The diffraction diffusion sheet 13 is a diffraction sheet that diffuses light by the diffraction effect of light. Specifically, the diffractive diffusion sheet 13 is a sheet for forming a vertical viewing angle (vertical diffusibility), whereas the lenticular lens sheet 12 constitutes a horizontal diffusion characteristic. Specifically, the vertical viewing angle α (1/2 angle) of the diffraction diffusion sheet 13 is preferably 7 ° to 22 °. When the vertical viewing angle α (1/2 angle) is smaller than 7 °, the vertical viewing angle becomes excessively narrow, so that the upper and lower ends become dark and the vertical viewing angle α (1/2 angle) is 22 °. If it is larger, the brightness in the front direction is insufficient.
The vertical viewing angle β (1/3 angle) and the vertical viewing angle γ (1/10 angle) are in a specific range with respect to the vertical viewing angle α (1/2 angle) so that hot bands and luminance steps are not noticeable. It is preferable to be within. Preferably, β = α × (1.2 to 1.4) and γ = α × (2.0 to 2.5), but from the same viewpoint as the vertical viewing angle α (1/2 angle). The vertical viewing angle β (1/3 angle) is more preferably 10 ° to 28 °, and the vertical viewing angle γ (1/10 angle) is more preferably 17 ° to 40 °.

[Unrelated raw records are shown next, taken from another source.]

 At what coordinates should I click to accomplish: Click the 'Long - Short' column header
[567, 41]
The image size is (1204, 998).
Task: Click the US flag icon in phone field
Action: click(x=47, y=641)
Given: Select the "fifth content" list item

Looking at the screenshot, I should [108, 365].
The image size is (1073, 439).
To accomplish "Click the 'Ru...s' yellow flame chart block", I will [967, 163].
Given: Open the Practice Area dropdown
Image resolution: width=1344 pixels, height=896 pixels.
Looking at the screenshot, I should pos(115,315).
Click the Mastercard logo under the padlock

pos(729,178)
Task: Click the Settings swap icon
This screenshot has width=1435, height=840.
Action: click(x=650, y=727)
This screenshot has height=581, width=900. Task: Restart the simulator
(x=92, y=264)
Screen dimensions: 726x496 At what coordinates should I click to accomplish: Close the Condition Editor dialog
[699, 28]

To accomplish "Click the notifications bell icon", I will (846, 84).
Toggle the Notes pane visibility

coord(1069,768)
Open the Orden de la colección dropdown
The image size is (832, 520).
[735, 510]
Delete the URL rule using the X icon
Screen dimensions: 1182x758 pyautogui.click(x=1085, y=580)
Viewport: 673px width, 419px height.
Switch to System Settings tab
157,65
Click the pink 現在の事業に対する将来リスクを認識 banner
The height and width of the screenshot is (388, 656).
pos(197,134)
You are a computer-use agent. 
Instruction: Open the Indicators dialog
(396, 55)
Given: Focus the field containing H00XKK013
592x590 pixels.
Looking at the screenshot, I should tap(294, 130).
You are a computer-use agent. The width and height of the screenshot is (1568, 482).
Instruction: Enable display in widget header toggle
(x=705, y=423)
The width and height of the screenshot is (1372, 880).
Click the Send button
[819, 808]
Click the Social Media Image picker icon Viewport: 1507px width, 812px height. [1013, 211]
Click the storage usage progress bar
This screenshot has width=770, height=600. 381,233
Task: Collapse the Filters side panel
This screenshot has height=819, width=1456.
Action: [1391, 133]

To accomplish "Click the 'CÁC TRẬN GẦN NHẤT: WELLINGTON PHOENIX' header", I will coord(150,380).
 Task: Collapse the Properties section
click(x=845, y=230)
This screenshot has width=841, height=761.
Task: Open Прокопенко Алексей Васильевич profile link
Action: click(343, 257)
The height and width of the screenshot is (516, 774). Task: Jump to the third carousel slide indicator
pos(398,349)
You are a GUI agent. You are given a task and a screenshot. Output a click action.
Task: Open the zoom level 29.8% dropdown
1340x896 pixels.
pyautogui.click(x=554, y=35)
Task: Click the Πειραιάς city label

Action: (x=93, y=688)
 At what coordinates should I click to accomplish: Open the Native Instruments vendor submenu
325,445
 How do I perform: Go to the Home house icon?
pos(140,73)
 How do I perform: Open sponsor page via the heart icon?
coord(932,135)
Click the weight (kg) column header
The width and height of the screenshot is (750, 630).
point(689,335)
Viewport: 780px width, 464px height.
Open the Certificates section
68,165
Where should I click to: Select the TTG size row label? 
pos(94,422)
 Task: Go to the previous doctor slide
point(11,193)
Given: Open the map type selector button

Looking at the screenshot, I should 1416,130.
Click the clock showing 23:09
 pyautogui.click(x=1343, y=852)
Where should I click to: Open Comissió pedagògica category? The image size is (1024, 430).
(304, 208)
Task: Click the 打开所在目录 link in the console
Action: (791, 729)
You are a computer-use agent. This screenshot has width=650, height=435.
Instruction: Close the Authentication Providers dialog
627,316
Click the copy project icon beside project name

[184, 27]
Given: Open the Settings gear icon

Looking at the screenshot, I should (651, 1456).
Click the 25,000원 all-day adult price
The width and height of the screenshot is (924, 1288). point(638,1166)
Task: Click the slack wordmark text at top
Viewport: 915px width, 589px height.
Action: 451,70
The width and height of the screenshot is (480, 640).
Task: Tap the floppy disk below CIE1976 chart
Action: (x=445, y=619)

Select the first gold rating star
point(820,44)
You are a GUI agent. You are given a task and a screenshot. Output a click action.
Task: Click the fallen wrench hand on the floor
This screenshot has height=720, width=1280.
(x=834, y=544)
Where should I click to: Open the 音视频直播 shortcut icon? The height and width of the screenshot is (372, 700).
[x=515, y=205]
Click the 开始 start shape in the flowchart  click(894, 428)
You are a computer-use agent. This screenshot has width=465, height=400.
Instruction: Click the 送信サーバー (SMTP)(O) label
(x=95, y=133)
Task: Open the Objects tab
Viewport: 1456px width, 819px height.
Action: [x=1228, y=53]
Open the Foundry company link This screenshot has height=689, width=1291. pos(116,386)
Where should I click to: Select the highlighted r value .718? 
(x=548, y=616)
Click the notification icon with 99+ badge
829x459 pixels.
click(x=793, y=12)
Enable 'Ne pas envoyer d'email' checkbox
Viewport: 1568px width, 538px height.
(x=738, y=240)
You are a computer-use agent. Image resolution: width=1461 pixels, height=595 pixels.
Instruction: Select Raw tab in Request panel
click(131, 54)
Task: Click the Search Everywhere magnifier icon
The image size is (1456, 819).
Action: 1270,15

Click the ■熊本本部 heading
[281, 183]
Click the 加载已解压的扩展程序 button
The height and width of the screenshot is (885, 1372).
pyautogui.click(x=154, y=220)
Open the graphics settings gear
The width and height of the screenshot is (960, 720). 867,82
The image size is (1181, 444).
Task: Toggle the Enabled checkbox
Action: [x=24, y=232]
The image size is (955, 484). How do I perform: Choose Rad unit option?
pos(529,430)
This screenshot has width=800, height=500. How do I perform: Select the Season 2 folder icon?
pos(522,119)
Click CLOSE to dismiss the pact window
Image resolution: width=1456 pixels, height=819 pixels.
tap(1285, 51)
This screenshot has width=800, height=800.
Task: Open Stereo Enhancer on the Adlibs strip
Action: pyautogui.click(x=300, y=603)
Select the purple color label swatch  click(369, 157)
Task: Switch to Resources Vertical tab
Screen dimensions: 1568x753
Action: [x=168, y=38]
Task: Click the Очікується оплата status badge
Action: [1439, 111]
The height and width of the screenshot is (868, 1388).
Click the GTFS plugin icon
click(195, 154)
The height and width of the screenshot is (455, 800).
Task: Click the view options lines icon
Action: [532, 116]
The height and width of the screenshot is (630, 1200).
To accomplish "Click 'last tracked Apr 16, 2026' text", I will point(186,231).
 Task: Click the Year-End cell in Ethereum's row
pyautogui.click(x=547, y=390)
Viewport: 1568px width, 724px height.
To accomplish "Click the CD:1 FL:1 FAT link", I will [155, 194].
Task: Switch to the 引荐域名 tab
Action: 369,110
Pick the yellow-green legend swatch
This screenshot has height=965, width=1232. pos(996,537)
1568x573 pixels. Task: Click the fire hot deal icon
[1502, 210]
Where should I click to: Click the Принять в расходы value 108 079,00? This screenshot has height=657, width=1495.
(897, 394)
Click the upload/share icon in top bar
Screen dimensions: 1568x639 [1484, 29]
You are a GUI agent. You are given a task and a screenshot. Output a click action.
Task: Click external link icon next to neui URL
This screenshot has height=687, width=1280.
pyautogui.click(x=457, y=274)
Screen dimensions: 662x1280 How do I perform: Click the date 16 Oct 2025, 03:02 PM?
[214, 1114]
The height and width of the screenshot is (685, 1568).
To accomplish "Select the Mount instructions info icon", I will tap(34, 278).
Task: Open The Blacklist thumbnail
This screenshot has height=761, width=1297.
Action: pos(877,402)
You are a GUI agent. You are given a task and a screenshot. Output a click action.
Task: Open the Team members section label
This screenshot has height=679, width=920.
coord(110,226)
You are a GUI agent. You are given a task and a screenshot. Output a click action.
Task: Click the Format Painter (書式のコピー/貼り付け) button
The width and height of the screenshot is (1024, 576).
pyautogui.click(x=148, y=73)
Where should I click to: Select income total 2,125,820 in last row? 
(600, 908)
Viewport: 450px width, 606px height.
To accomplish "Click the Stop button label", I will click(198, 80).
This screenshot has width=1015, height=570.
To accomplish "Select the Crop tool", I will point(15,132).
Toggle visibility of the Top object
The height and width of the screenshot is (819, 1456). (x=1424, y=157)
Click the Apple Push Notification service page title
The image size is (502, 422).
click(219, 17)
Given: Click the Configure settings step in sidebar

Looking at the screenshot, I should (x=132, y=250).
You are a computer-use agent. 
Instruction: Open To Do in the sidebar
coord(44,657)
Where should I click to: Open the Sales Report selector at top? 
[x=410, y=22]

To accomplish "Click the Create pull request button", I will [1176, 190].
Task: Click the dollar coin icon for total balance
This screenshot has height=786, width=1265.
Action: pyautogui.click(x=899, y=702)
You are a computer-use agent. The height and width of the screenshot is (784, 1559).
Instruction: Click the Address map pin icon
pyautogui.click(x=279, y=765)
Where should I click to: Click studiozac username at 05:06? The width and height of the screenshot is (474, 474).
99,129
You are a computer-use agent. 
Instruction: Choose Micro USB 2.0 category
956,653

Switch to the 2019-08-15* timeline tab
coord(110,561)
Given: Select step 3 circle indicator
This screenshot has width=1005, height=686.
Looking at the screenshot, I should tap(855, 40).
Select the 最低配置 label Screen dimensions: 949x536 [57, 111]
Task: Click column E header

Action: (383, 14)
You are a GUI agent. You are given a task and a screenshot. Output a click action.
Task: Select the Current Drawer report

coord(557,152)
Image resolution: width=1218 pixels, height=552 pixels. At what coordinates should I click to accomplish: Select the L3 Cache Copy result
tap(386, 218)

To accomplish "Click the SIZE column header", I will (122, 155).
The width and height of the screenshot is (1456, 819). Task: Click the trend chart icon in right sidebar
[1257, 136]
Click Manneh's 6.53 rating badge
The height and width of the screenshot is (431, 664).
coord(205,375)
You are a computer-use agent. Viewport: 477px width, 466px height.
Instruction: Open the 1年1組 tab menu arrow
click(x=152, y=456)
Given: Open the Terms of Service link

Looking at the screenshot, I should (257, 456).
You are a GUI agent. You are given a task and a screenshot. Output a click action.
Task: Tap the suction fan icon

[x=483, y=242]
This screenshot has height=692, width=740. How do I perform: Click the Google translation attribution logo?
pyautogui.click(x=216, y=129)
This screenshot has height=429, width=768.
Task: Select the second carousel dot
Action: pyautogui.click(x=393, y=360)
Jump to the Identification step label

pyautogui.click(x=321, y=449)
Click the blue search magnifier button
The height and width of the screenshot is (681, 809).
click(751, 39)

  Specifically, as shown in FIG. 2, the diffraction diffusion sheet 13 has surface irregularities 130, and the surface irregularities 130 generate a diffraction effect. The surface irregularities 130 are arranged on the surface on the side from which the light incident on the diffraction diffusion sheet 13 is emitted, but the surface irregularities 130 may be arranged on the incident side surface. The surface unevenness 130 can be formed in a stripe shape extending in the horizontal direction, but the pitch of each unevenness is appropriately designed. Furthermore, the surface irregularities 130 may be formed in a lattice shape extending in the vertical direction and the horizontal direction. In this case, the diffraction diffusion sheet 13 is not only in the vertical direction but also in the horizontal direction along with the lenticular lens sheet 12. Contributes to properties. Further, the surface irregularities 130 may have a shape inclined with respect to the horizontal direction and the vertical direction of the screen.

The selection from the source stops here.